Keep your song short
The biggest problem for many amateur songwriters is that their songs are too long! Listen to songs on the radio. Most are between 3-4 minutes long.
Change of pace
I think changes of pace keep songs interesting. In my rock and roll days, I used to love when songs built from a quiet start to a rocking crescendo. Think about “Stairway to Heaven,” it starts out slow and continually speeds up. All of a sudden it slows down with one last, clear, simple verse. In other songs what you remember is the break (i.e. a cool lead, a bridge, harmony, etc.).
As a songwriter, ask yourself
Does the chorus sound different from the verse?
Can you vary your strumming pattern?
Do you have a bridge?
Tension and release
You need to build tension in your song either through the music or the lyrics. If you want people to follow you down the path of your song, they need to expect to end up somewhere.
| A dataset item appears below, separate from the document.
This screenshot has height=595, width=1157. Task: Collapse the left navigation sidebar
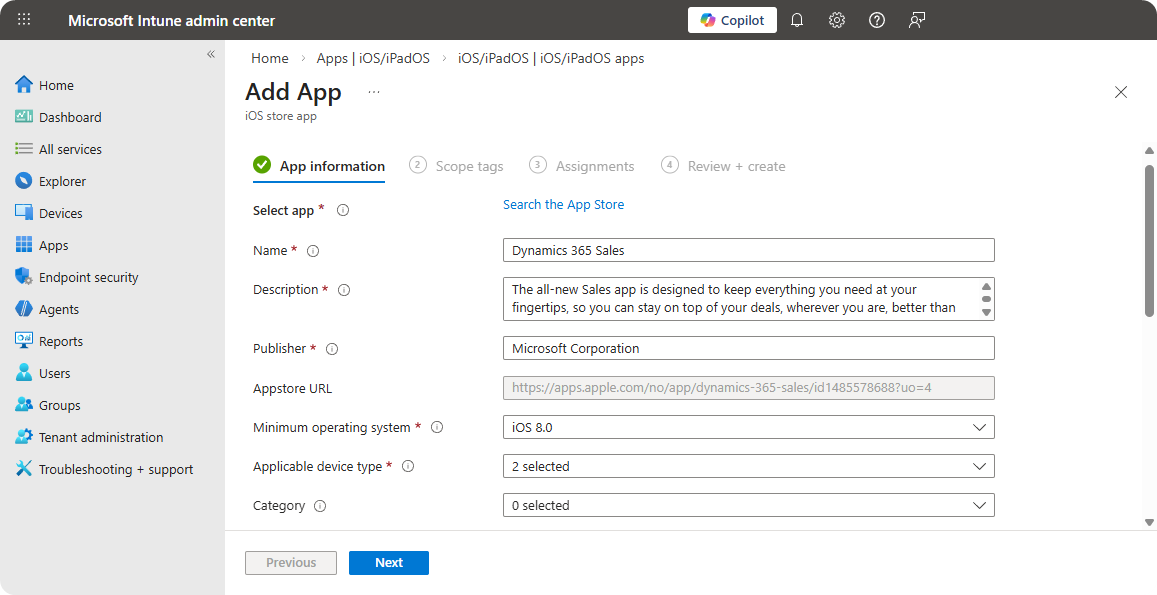[211, 54]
Think of your song as climbing a mountain or hill. Where’s the mountain top? Where’s the valley?
For lyrics, think about the “take home” message
To allow tension to release, follow a very serious set of lines with a funny line.
Some of my favorite songs have the easiest melody to learn.
Use a short pause or breath to get the attention of the listener before a great line. This is a component of phrasing that hopefully I’ll get to in another posting.
To add more energy, you can move the song to a higher key. This is mostly commonly done when repeating a chorus toward the end of a song. I’ve never been good at this, but it’s on my list to try more.
This can get pretty complex and I can’t say that I understand it all. You can change the feel of a song or a line by substituting chords, for example a major chord with it’s relative minor. The easiest substitution is to substitute a major chord with it’s relative minor (i.e. C and Am or G and Em).